[Module] No More Terraforming

Correct me if I'm wrong here.. but doesn't summoning samhain (along with a couple other illian/white hand rituals) turn some of the land to tundra? This should probably be taken out too if there is no way to reverse the effects. It's fairly crippling. Honestly it was annoying to have to micro all your adepts to get rid of it even when it was possible..

Think it's just the deepening ritual that does that, and yeah it's permanent too.
The question is, whether the deepening is actually worth the hammer investment if it's made to be only a temporary effect? I agree that it's really annoying though :D
 
No, the only ritual of that nature is the Deepening, which is temporary.

Far worse would be the Frozen, with their blizzards.

Blizzards are indeed permanent. I'm fine with that, so long as wiping out the Frozen destroyed all blizzards.
 
Yes they do.

Haunted Lands are able to auto-spread within Scion territory. The rate is still dependent on the units which are capable of spreading it manually, however.
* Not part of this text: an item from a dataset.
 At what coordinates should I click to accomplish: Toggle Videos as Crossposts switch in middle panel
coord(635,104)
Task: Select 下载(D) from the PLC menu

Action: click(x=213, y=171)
Forests are able to autospread through Lanun lands. That does not mean that Lanun autoterraform their lands. I just don't see plants growing as terraforming. If that is the definition of terraforming every civ that builds improvements terraform.
 
Forests are able to autospread through Lanun lands. That does not mean that Lanun autoterraform their lands. I just don't see plants growing as terraforming. If that is the definition of terraforming every civ that builds improvements terraform.

Given that they only naturally grow within Scion lands, I think it is a valid term to apply to them.
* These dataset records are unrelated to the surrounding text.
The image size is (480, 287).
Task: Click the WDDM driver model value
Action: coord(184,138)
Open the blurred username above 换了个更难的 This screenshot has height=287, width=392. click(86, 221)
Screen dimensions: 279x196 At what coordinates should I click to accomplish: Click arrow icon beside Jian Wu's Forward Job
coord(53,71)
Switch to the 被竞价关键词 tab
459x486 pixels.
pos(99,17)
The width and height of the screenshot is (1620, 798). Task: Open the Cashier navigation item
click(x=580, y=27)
It may not be the standard type of terraforming, but the ability to change any feature into one specific feature automatically is not the same as forests or jungles simply growing.
 
Is there a way to increase the chance of jungles spreading into new tiles? Nature mana? Some kind of improvement (Orbis uses foresters lodge)? Besides that that I really like this module for the Mazatl. Makes me fight to preserve as much jungle as possible on the map. Even went so far as to declare war on the damn vampires in my last game. Bastards were clear-cutting most of the worlds jungles when I had clearly called dibs on that area as my overseas expansion point. :mad:

"We are jungle power, and nothing can stop us!" - Mazatl proverb (slightly stolen from curryworms movie)
 
If you're still working on this modmodmod, I think taking out the Bear and Burt Wings constellation's terraforming effects, or making them temporary, would be a good idea. Seriously, since when does one cold winter permanently turn the region into tundra?
 
I am still developing this module, but I need to wait for the 1.31 release before any changes to events will work. I do plan on fixing the events, but I'll probably just wait until BI fixes them and then steal, I mean copy, his work. :)
 
What module is that exactly?
 
Thanks a lot for this little modmodmod. I had honestly given up RiFE a long time ago (I was playing it back when it was just Malakim+ :) ) because it seemed silly to me that the Malakim turned everything into desert just by existing. Or that any kind of human would WANT to live in a desert at all >.> But anyways, much approve of this
 
It would still be sort of better if this mod allowed the Malakim to build roads on deserts. Unless I missed something, roads don't connect to adjacent desert tiles, so you can't connect up outlying resources unless there's a convenient river around.

Other than that, I absolutely love these changes, especially the spells. I always thought that scorch and spring were just out of whack. Vitalize is properly placed as a third-tier spell, and bloom as a (divine) second-tier one, having more flexibility with a couple of first-tier spells as vitalize has on the third tier is just complete abuse. I can see the new spells being useful especially for civs that build a lot of adepts, for purposes like quickly growing new cities far from rivers (especially pre-construction).

(not to mention the removal of autoterraforming. I can see the D'Teshi bringing death and transforming everything in the countryside into greyish dust everywhere they go. I can't see the Malakim turning everywhere they live into desert, willfully or not. There's plenty of desert on a standard-sized map anyway, and this change gives them extra flexibility and interesting strategic choices.)